Treatment and Management

Treatment and management of insomnia, as recommended by the AASM [41], include (1) psychological and behavioral and (2) pharmacological interventions. Evidence-based psychological and behavioral treatments include stimulus control therapy, relaxation, paradoxical intention, sleep restriction, biofeedback therapy, and cognitive-behavioral therapy for insomnia (CBT-I) [41]. CBT-I is classified by the NIH as a first-line treatment for insomnia due to its comparable efficacy and better durability of treatment gains compared to medication [36]. This is likely due, at least in part, to its focus on teaching clients to use sleep strategies on their own after treatment discontinuation; a unique advantage over pharmacological approaches [36]. For those with severe or refractory insomnia or chronic comorbid illness, which characterizes many individuals with schizophrenia, long-term use of sleep aids may be warranted. However, clinical guidelines for the treatment of insomnia outline the importance of administering an adequate of trial cognitive and behavioral psychotherapy when using medications to treat both acute and chronic insomnia, rather than relying on pharmacological treatment as a standalone intervention [38].

Since 2012, one clinical trial has been published that focused on the treatment and management of insomnia in people with schizophrenia spectrum disorders. Tek and colleagues tested whether eszopiclone improved sleep and cognition in a double-blind, randomized placebo-controlled trial in 39 people with schizophrenia or schizoaffective disorder and insomnia receiving care in a large community outpatient mental health center [42••]. Eszopiclone was efficacious for insomnia as assessed by the insomnia severity index (ISI) but not according to sleep diaries. Results also revealed a possible beneficial short-term effect of eszopiclone on working memory. Importantly, memory deficits are related to reduced sleep spindle activity [16, 19], and eszopiclone has been shown to increase sleep spindles in a recent double-blind, randomized placebo-controlled trial of 21 people with schizophrenia but without insomnia who were taking second-generation antipsychotic medication [43•]. Although eszopiclone did not improve procedural memory in that sample, it appeared to selectively enhance spindle activity, with sleep spindle number and density predicting procedural memory. Taken together, both studies indicate the need for larger trials using objective sleep measures to determine eszopiclone’s possible impact on sleep parameters as well as cognition among people with both schizophrenia and insomnia.

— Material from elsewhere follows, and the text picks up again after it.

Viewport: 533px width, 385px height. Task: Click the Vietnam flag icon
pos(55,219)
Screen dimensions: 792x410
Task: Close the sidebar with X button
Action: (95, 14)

There has been a paucity of clinical trials testing psychological and behavioral interventions for the treatment of insomnia among individuals for schizophrenia-spectrum disorders. It could be argued that because CBT-I is the first-line insomnia treatment and an evidence-based practice, it should work for those with serious mental illnesses [31]. Conversely, some argue that positive, negative, and/or cognitive symptoms could interfere with sufficient use of behavioral strategies [44]. We believe that application of cognitive and behavioral interventions such as CBT-I for individuals with schizophrenia spectrum disorders is possible. Research examining the best ways to tailor the clinical delivery of this intervention to the challenges experienced by this population is critically needed.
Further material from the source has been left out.